Im Haaner Grünzug soll auch Fitness wachsen

Haan : Im Grünzug soll auch Fitness wachsen

Am Technologiepark Haan sind fünf Übungsstationen errichtet worden. Unternehmen sponsern das Projekt.

Demnächst könnten Beschäftigte von Unternehmen aus dem Technologiepark Haan eine aktive Mittagspause einlegen. Oder Spaziergänger im Grünzug entlang der Millrather Straße stählen durch verschiedene Übungen ihre Muskeln. Derzeit werden an dem asphaltierten Weg Fitnessgeräte aufgebaut.

An Edelstahlbügeln können die sportlichen Nutzer oder solche, die es noch werden wollen, Liegestütze und Klimmzüge machen, also ihre Schulter-, Brust-, Arm- und Rumpfmuskulatur kräftigen. Ein Gerät bietet Rollen, an denen Muskeln von Rücken oder Nacken gelockert werden können. Eine Station bietet zweimal zwei Scheiben, die mit beiden Händen in Rotation gebracht werden können, wodurch Arme und Schultern gekräftigt und gelockert werden können.

Drei der Fitnessstationen entstanden zwischen Lindenweg und Niederbergischer Allee. Zwei weitere Trainingsplätze gibt es zwischen Lindenweg und dem Birkensauna-Parkplatz. Montag wurde auf einem bereits vor Wochen gegossenen massiven Betonfundament eine Station montiert, an der die Nutzer bei Situps ihre Bauchmuskeln stählen und gleich nebenan etwas für die Rückenmuskeln tun können. Ein Stückchen weiter können Hobbysportler auf eine Ruderpartie gehen.

Spaziergänger schauten jeden Tag nach dem Stand der Dinge. Gut zwei Wochen bewegte sich nichts mehr auf den mit Flatterband abgesperrten Baubereichen. Außer dass die Wildkräuter wieder wuchsen, die für die Arbeit stellenweise abgemäht worden waren.
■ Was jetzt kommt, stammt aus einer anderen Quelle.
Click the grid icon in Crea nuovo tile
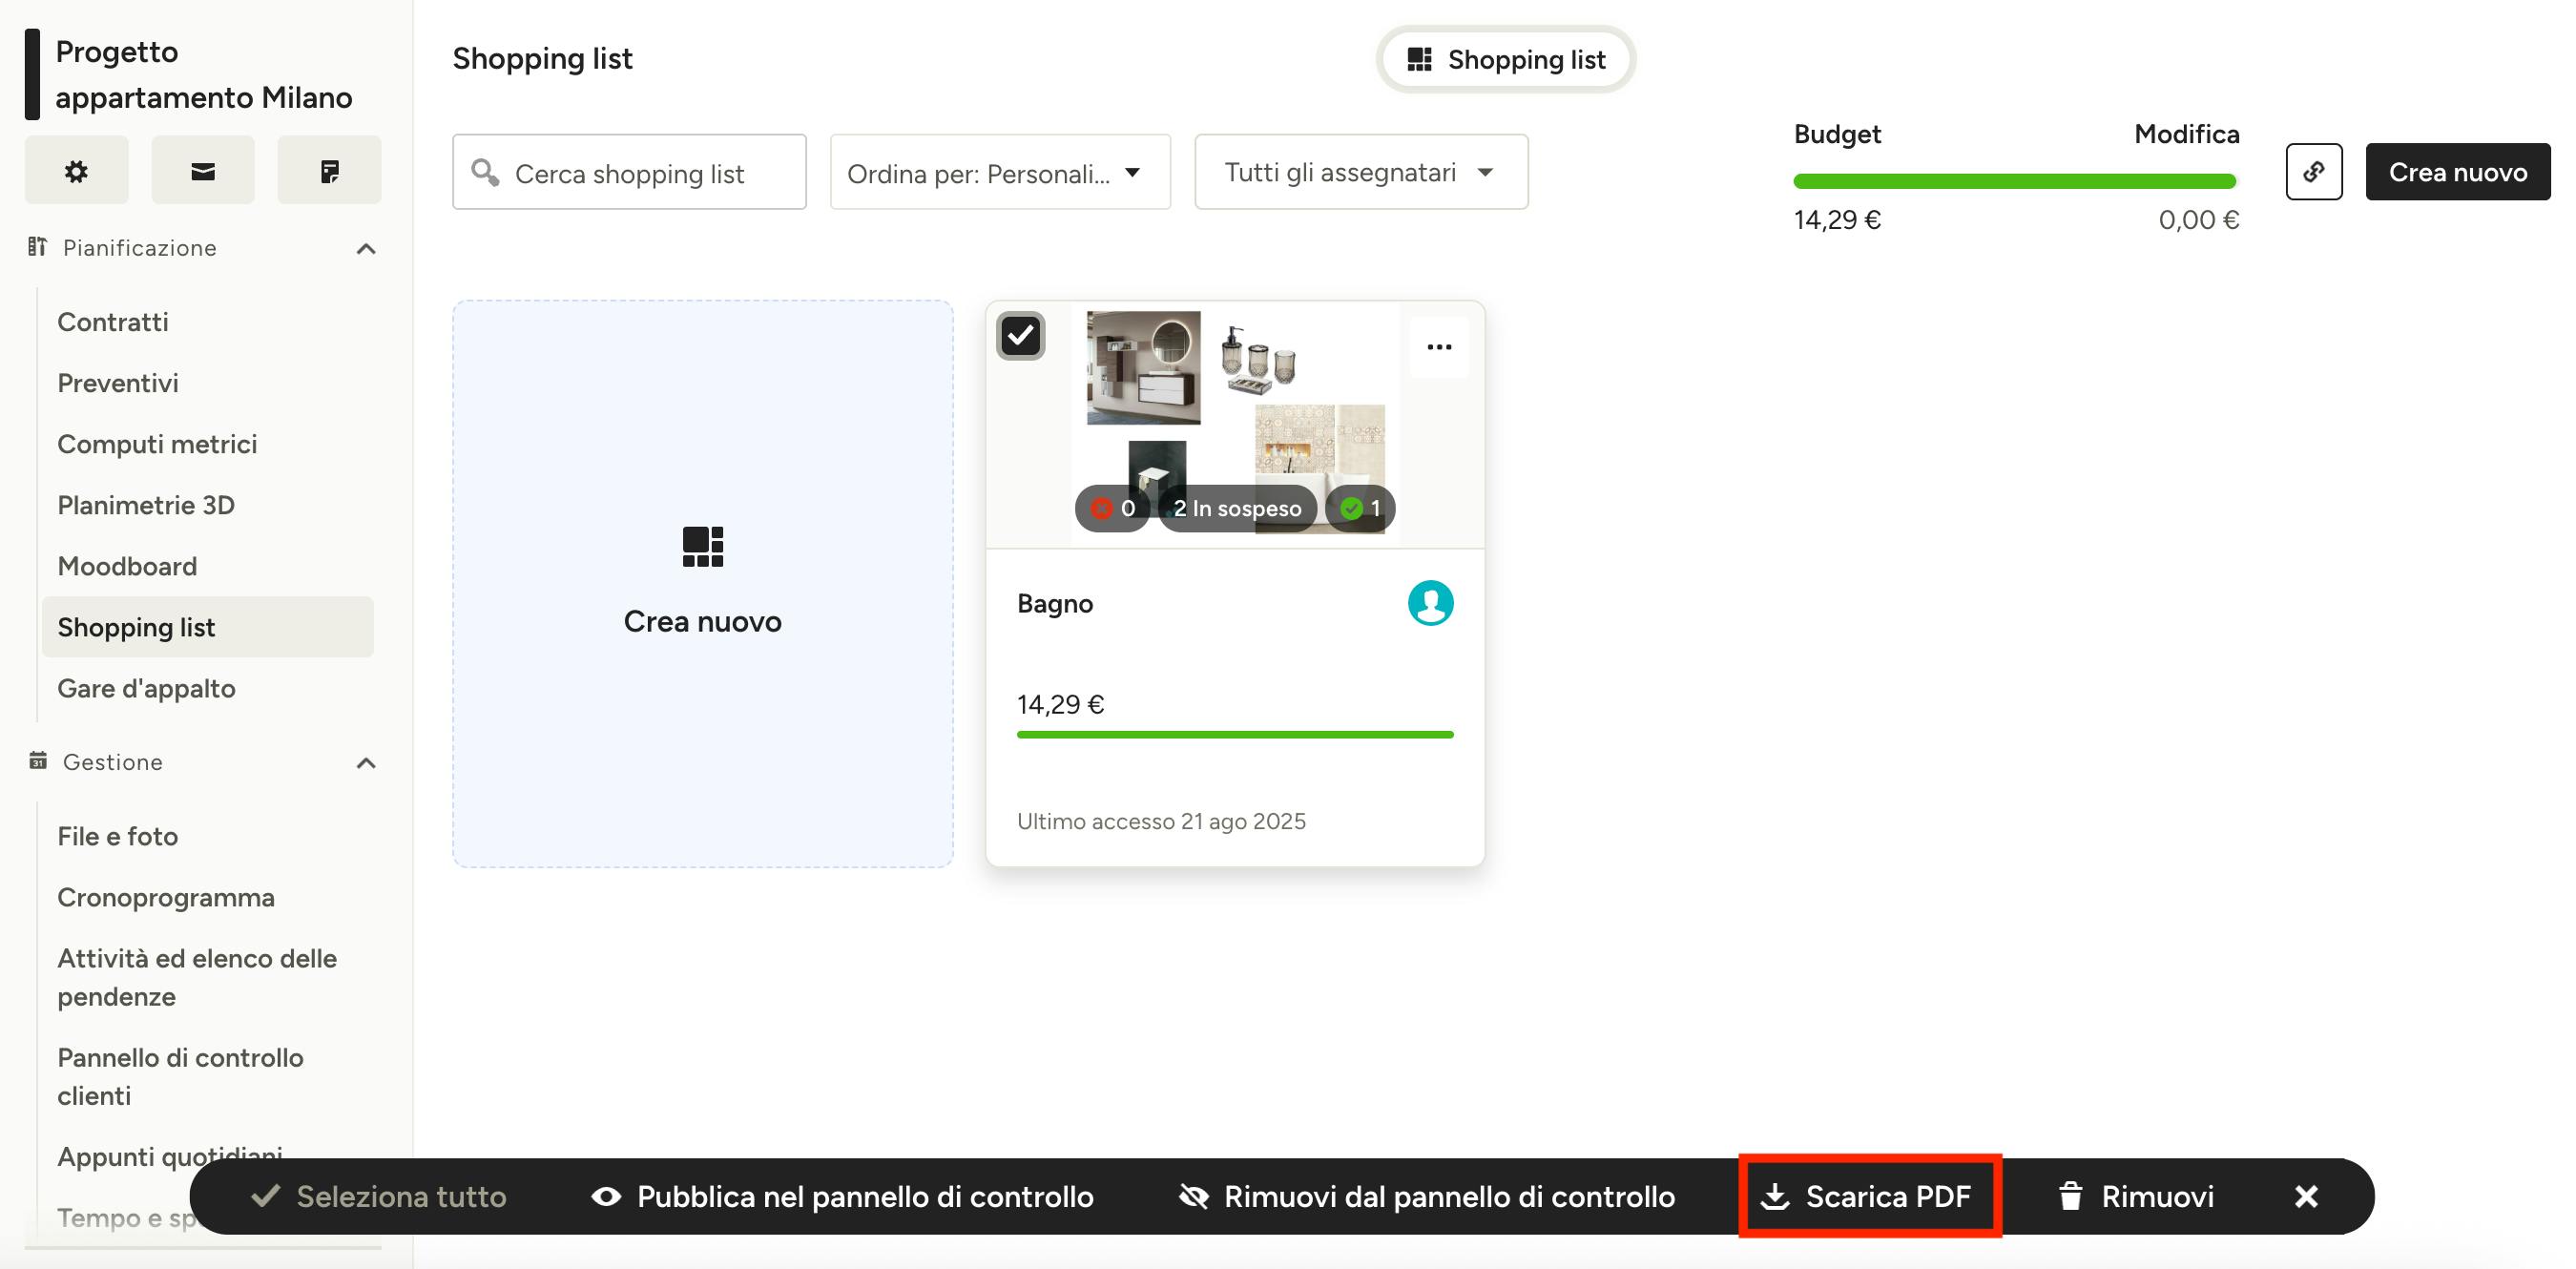 (702, 547)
Die Absperrung war stellenweise heruntergerissen worden – denn die Sitzecken werden an den frühsommerlichen Abenden zuweilen genutzt.

Die neuerliche Entwicklung sorgte bei Passanten für Überraschung. Denn als vor knapp einem Jahrzehnt die Planung für den Grünzug in den politischen Gremien vorgestellt wurde, verzichteten die Politiker ausdrücklich auf die Fitnessgeräte. Und zwar aus Kostengründen.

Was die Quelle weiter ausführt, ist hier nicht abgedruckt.